Das 35,3-kWh-Batteriesystem der Plattform kombiniert flüssigkeitsgekühlte Gehäuse mit gestanzten Deckplatten, wodurch die Wärme von beiden Seiten der Batteriemodule abgeleitet werden kann. Der erste Prototyp wurde innerhalb von etwa sechs Wochen ausgeliefert, und das Design erreichte innerhalb von zwei Monaten die Serienreife.

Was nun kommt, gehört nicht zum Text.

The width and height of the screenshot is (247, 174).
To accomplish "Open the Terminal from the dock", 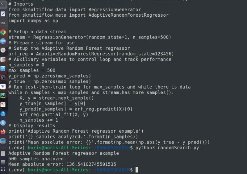I will (3, 5).
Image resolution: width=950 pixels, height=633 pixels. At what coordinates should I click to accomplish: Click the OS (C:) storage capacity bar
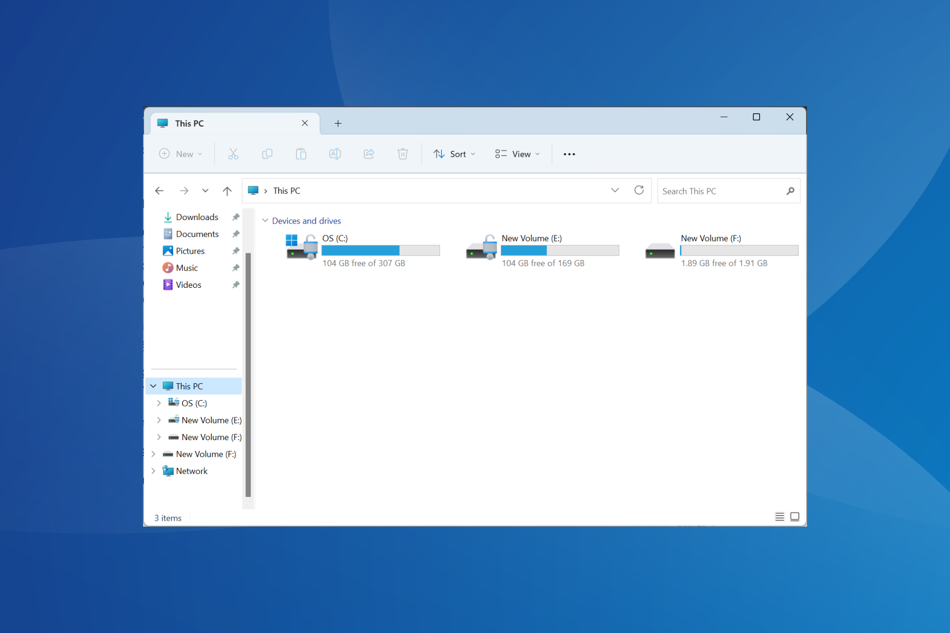pyautogui.click(x=381, y=251)
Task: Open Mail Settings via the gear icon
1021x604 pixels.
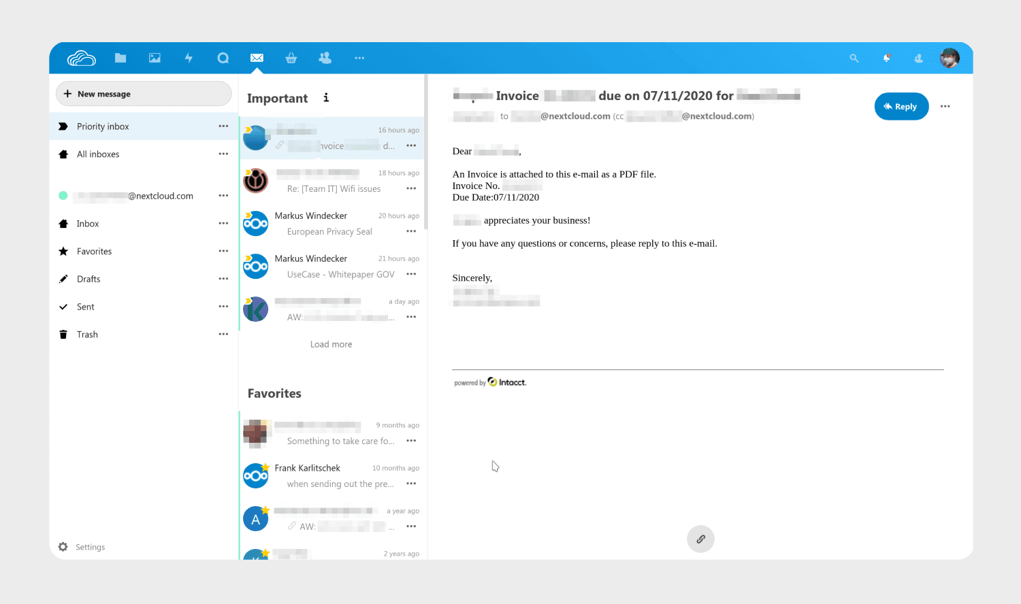Action: tap(63, 547)
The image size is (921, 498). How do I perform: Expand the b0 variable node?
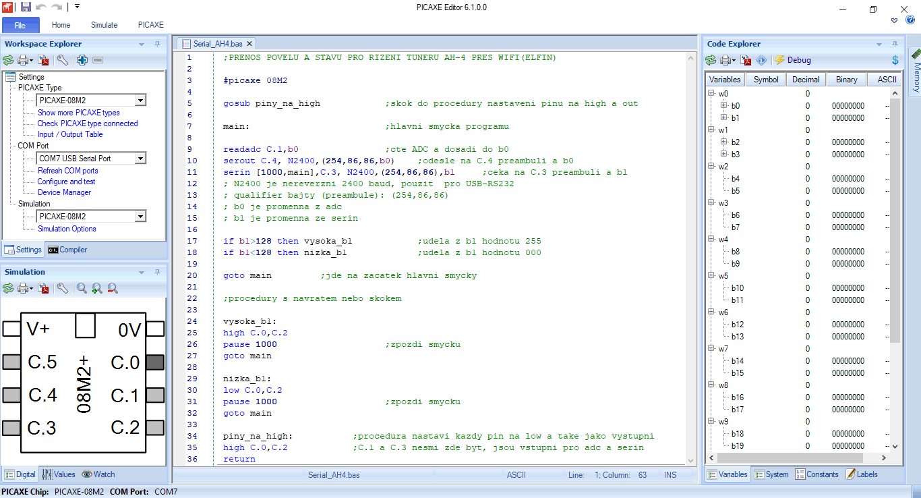(724, 106)
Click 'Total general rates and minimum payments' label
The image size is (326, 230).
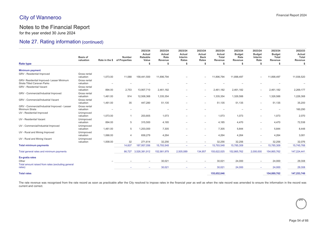(x=43, y=151)
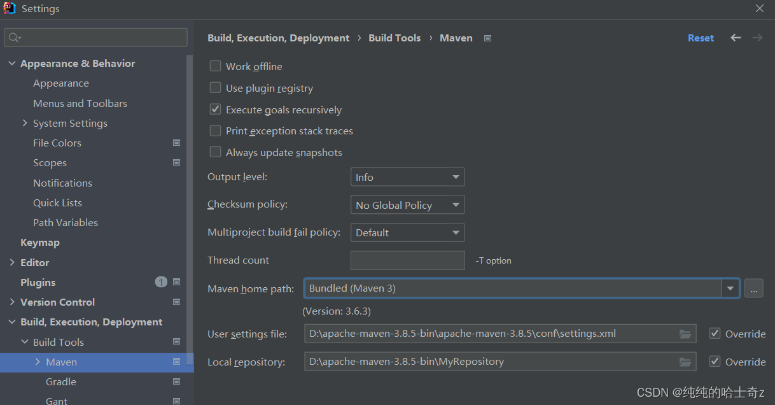
Task: Select Keymap in the settings tree
Action: [x=39, y=243]
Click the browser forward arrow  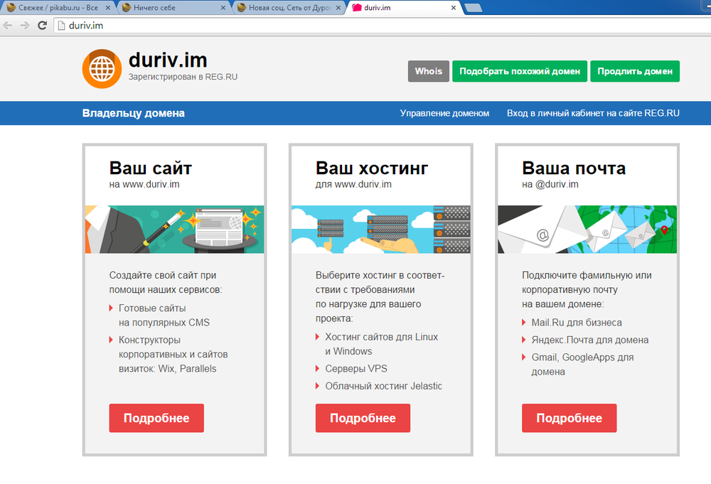[x=25, y=26]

Durch die Integration von Kühlfunktionen in das Batteriegehäuse konnten die kühlungsbezogenen Komponenten um etwa 25 % reduziert und mehrere Montageschritte vereinfacht werden. Die Konfiguration mit mehreren Schnittstellen verbesserte zudem die Wärmeverteilung im gesamten Batteriesystem und trug so zu einer längeren Lebensdauer der Lithium-Batterien bei.

Die Validierung der Dichtheit auf Systemebene stellte eine zentrale technische Herausforderung dar, da mehrere Schnittstellen, Fugen und Dichtungswege gemeinsam und nicht als separate Komponenten bewertet werden mussten. Das Team entwickelte Präzisionsvorrichtungen und führte stufenweise Luft- und Helium-Dichtheitsprüfungen durch, um die allgemeine Dichtheitsintegrität zu überprüfen und geringfügige Leckagen vor der Freigabe zu erkennen.

Eine zweite Herausforderung bestand darin, einen zuverlässigen Produktionsprozess für das multifunktionale Beschichtungssystem zu entwickeln. Unterschiedliche Oberflächen erforderten unterschiedliche Isolier- und Wärmebarriere-Materialien anstelle einer einheitlichen Beschichtung. Daher wurden maßgeschneiderte Aufhängungs- und Maskierungsmethoden entwickelt, um klare Beschichtungsgrenzen und einen gleichmäßigen Auftrag über komplexe Geometrien hinweg zu gewährleisten.

Insulation Voltage Withstand Test

„Sobald die Kühlung Teil des Gehäuses wird, ändern sich die Konstruktionsgrenzen", sagte Xu, Technischer Direktor bei XD THERMAL. „Die Herausforderung besteht nicht mehr darin, eine Kühlplatte für sich allein zu optimieren, sondern sicherzustellen, dass die gesamte Struktur eine stabile thermische Leistung erbringt und gleichzeitig praktikabel in der Fertigung bleibt."

Die Teams für Thermik, Konstruktion, Prozess, Qualität und Fertigung arbeiteten während der gesamten Entwicklung parallel, sodass Erfahrungen aus dem Prototypenbau direkt in Konstruktions- und Prozessüberarbeitungen einfließen konnten. Die skalierbare Architektur lässt sich an verschiedene Fahrzeugplattformen, Batteriepackabmessungen und Kapazitätsanforderungen anpassen, ohne das Kühlkonzept grundlegend neu gestalten zu müssen.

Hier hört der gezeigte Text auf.